**The problem**
Provide the data again in its entirety, exactly as given.
____
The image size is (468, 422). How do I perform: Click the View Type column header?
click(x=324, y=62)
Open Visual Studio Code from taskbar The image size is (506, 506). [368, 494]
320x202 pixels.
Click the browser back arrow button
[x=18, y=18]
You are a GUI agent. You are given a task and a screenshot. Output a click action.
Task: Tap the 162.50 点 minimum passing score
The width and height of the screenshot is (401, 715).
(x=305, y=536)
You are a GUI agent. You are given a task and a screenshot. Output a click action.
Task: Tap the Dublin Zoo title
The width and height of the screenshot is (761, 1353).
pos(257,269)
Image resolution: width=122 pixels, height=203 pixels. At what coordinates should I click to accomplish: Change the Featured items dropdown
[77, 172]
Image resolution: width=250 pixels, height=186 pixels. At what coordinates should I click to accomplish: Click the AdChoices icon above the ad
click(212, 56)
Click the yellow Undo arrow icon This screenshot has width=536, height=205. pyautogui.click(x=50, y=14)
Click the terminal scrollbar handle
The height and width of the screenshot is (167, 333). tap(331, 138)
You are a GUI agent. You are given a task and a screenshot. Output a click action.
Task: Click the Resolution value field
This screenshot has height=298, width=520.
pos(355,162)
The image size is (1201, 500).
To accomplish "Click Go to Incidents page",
____
**Output below**
The image size is (468, 422). How do I perform: Click the View Type column header?
click(x=324, y=62)
Open Visual Studio Code from taskbar The image size is (506, 506). [368, 494]
320x202 pixels.
Click the browser back arrow button
[x=18, y=18]
You are a GUI agent. You are given a task and a screenshot. Output a click action.
Task: Tap the 162.50 点 minimum passing score
The width and height of the screenshot is (401, 715).
(x=305, y=536)
You are a GUI agent. You are given a task and a screenshot. Output a click action.
Task: Tap the Dublin Zoo title
The width and height of the screenshot is (761, 1353).
pos(257,269)
Image resolution: width=122 pixels, height=203 pixels. At what coordinates should I click to accomplish: Change the Featured items dropdown
[77, 172]
Image resolution: width=250 pixels, height=186 pixels. At what coordinates should I click to accomplish: Click the AdChoices icon above the ad
click(212, 56)
Click the yellow Undo arrow icon This screenshot has width=536, height=205. pyautogui.click(x=50, y=14)
Click the terminal scrollbar handle
The height and width of the screenshot is (167, 333). tap(331, 138)
You are a GUI agent. You are given a task and a screenshot. Output a click action.
Task: Click the Resolution value field
This screenshot has height=298, width=520.
pos(355,162)
The image size is (1201, 500).
To accomplish "Click Go to Incidents page",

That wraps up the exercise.